Scientific Community Metaphor - Qualities of Scientific Research

Qualities of Scientific Research

Scientific research depends critically on monotonicity, concurrency, commutativity, and pluralism to propose, modify, support, and oppose scientific methods, practices, and theories. Quoting from Carl Hewitt, Scientific Community Metaphor systems have characteristics of monotonicity, concurrency, commutativity, pluralism, skepticism and provenance.

monotonicity: Once something is published it cannot be undone. Scientists publish their results so they are available to all. Published work is collected and indexed in libraries. Scientists who change their mind can publish later articles contradicting earlier ones.
concurrency: Scientists can work concurrently, overlapping in time and interacting with each other.
commutativity: Publications can be read regardless of whether they initiate new research or become relevant to ongoing research. Scientists who become interested in a scientific question typically make an effort to find out if the answer has already been published.

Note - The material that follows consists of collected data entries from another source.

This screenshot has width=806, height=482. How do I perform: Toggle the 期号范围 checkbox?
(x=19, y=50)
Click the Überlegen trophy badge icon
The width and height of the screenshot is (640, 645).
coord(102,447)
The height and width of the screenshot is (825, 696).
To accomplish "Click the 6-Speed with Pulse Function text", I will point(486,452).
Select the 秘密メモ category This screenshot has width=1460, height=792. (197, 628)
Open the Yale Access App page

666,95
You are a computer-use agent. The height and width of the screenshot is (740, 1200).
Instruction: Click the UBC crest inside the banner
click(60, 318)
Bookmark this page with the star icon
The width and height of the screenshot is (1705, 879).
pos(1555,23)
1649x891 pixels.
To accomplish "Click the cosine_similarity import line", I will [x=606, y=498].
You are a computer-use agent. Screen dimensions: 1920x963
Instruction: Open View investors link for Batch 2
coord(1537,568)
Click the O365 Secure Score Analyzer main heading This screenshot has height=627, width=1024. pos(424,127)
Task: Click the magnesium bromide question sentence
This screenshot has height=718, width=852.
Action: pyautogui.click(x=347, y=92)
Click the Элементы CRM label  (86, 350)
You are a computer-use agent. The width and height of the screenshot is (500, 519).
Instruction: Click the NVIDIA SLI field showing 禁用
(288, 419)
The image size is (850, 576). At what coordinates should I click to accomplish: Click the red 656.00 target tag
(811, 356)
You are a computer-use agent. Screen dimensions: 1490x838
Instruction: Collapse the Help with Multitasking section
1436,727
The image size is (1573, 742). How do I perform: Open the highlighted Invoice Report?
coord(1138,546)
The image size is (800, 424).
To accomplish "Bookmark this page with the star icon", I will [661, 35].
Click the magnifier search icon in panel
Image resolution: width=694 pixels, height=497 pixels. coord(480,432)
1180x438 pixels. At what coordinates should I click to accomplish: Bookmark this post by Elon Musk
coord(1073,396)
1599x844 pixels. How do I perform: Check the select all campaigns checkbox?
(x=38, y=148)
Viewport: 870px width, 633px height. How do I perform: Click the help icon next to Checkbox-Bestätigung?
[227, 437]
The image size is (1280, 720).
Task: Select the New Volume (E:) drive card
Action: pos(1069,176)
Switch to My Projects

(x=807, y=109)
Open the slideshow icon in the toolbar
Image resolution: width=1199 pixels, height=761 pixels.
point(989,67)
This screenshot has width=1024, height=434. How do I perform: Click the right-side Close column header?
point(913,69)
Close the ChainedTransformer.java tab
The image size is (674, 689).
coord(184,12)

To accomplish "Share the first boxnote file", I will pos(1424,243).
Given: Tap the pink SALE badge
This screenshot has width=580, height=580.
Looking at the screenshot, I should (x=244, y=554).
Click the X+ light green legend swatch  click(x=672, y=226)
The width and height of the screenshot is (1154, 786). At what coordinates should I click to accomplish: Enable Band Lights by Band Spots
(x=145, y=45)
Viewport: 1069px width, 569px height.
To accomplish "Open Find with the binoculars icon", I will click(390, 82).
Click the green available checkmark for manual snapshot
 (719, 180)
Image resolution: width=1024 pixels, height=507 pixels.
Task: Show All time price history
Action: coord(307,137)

In addition they attempt to keep abreast of further developments as they continue their work.
pluralism: Publications include heterogeneous, overlapping and possibly conflicting information. There is no central arbiter of truth in scientific communities.
skepticism: Great effort is expended to test and validate current information and replace it with better information.
provenance: The provenance of information is carefully tracked and recorded.

The above characteristics are limited in real scientific communities. Publications are sometimes lost or difficult to retrieve. Concurrency is limited by resources including personnel and funding. Sometimes it is easier to rederive a result than to look it up. Scientists only have so much time and energy to read and try to understand the literature. Scientific fads sometimes sweep up almost everyone in a field. The order in which information is received can influence how it is processed. Sponsors can try to control scientific activities. In Ether the semantics of the kinds of activity described in this paragraph are governed by the Actor model.

Scientific research includes generating theories and processes for modifying, supporting, and opposing these theories. Karl Popper called the process "conjectures and refutations", which although expressing a core insight, has been shown to be too restrictive a characterization by the work of Michel Callon, Paul Feyerabend, Elihu M. Gerson, Mark Johnson, Thomas Kuhn, George Lakoff, Imre Lakatos, Bruno Latour, John Law, Susan Leigh Star, Anselm Strauss, Lucy Suchman, Ludwig Wittgenstein, etc.. Three basic kinds of participation in Ether are proposing, supporting, and opposing. Scientific communities are structured to support competition as well as cooperation.

These activities affect the adherence to approaches, theories, methods, etc. in scientific communities. Current adherence does not imply adherence for all future time. Later developments will modify and extend current understandings. Adherence is a local rather than a global phenomenon. No one speaks for the scientific community as a whole.

Opposing ideas may coexist in communities for centuries. On rare occasions a community reaches a breakthrough that clearly decides an issue previously muddled.